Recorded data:

>>>>

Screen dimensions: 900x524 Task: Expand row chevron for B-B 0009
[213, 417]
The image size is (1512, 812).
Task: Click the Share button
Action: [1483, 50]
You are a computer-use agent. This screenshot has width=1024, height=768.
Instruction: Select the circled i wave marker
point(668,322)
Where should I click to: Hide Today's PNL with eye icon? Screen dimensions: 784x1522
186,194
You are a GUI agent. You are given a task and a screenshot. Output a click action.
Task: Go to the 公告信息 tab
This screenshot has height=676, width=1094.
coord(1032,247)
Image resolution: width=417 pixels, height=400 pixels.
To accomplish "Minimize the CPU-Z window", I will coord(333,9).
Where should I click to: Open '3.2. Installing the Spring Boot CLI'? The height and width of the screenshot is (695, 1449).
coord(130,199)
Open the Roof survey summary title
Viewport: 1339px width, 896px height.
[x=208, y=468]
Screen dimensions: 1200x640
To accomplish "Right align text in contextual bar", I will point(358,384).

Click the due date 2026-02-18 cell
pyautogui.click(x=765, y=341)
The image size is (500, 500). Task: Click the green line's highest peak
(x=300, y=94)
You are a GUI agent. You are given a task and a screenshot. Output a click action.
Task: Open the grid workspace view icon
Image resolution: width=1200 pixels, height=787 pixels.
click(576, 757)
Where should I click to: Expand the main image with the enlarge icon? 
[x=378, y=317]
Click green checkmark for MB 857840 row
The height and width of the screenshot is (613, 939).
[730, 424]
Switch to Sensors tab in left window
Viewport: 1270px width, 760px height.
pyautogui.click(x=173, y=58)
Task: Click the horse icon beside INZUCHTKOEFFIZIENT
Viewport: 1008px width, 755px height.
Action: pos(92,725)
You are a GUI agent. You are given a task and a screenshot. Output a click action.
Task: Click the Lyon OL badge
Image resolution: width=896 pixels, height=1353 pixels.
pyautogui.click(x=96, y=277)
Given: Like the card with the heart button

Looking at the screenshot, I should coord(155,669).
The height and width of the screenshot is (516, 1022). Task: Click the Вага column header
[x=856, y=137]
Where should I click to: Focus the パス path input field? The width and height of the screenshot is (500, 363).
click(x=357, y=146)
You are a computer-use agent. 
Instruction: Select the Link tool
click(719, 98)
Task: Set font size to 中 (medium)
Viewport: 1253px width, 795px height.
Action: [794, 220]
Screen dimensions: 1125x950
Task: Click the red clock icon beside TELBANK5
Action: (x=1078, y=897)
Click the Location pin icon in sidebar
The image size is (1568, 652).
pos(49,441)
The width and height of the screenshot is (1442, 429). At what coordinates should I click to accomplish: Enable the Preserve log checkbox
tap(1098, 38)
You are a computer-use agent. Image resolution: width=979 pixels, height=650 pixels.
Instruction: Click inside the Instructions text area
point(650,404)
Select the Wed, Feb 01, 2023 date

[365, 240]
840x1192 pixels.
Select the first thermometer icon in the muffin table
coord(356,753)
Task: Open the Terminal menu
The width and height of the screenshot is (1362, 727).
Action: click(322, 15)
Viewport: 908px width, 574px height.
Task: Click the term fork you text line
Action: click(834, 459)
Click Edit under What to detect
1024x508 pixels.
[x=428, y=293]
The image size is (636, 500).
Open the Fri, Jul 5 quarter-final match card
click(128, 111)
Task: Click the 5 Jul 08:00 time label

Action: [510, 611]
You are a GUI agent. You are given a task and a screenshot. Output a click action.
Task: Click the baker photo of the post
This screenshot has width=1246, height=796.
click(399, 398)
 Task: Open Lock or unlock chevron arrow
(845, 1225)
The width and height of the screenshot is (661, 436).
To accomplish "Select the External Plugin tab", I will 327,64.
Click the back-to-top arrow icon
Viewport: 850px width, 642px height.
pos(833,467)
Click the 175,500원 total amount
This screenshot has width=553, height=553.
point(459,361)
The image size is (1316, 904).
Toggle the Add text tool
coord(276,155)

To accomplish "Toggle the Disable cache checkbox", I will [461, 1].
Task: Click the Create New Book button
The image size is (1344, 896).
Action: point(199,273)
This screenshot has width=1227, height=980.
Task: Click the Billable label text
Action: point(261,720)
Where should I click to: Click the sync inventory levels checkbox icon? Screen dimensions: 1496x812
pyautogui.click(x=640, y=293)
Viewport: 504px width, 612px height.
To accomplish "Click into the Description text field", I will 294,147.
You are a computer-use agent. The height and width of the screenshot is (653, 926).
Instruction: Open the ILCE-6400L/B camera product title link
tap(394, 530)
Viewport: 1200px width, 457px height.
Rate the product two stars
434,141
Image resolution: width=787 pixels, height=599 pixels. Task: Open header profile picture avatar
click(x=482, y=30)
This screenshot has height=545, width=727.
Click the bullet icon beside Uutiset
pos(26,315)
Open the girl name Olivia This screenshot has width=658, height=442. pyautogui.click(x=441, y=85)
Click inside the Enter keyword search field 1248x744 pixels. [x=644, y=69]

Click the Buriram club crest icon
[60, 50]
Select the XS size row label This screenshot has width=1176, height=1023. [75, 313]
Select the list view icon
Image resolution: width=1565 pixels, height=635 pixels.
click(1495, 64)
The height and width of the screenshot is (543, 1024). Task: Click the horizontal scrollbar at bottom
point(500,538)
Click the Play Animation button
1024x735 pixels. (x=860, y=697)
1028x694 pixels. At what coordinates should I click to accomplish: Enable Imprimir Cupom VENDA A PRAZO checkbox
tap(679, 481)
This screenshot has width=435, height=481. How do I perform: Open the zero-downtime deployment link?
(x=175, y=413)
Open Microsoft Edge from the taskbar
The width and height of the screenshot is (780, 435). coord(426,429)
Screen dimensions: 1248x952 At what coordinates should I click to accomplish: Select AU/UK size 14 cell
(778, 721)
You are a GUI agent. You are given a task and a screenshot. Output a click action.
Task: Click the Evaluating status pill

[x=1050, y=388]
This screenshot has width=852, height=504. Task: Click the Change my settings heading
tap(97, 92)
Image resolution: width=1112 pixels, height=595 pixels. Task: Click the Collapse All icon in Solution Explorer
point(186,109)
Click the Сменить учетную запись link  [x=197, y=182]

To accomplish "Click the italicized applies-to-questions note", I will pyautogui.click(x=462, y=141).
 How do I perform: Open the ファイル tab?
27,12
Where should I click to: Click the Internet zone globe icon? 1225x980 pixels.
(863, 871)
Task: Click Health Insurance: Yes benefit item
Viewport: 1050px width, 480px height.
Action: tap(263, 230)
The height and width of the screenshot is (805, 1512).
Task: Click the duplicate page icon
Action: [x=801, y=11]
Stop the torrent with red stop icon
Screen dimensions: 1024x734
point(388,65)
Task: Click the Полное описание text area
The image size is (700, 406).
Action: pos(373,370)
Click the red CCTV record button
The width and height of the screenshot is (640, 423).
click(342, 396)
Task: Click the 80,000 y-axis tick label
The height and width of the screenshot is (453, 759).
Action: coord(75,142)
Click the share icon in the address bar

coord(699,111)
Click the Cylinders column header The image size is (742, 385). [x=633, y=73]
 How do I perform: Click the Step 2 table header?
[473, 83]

<<<<

Out of the data above, set down the lines from the one with "Instruction: Click inside" to the one with "Task: Open the Terminal menu", both included, exactly as written and with no additions.

**Solution to this exercise**
Instruction: Click inside the Instructions text area
point(650,404)
Select the Wed, Feb 01, 2023 date

[365, 240]
840x1192 pixels.
Select the first thermometer icon in the muffin table
coord(356,753)
Task: Open the Terminal menu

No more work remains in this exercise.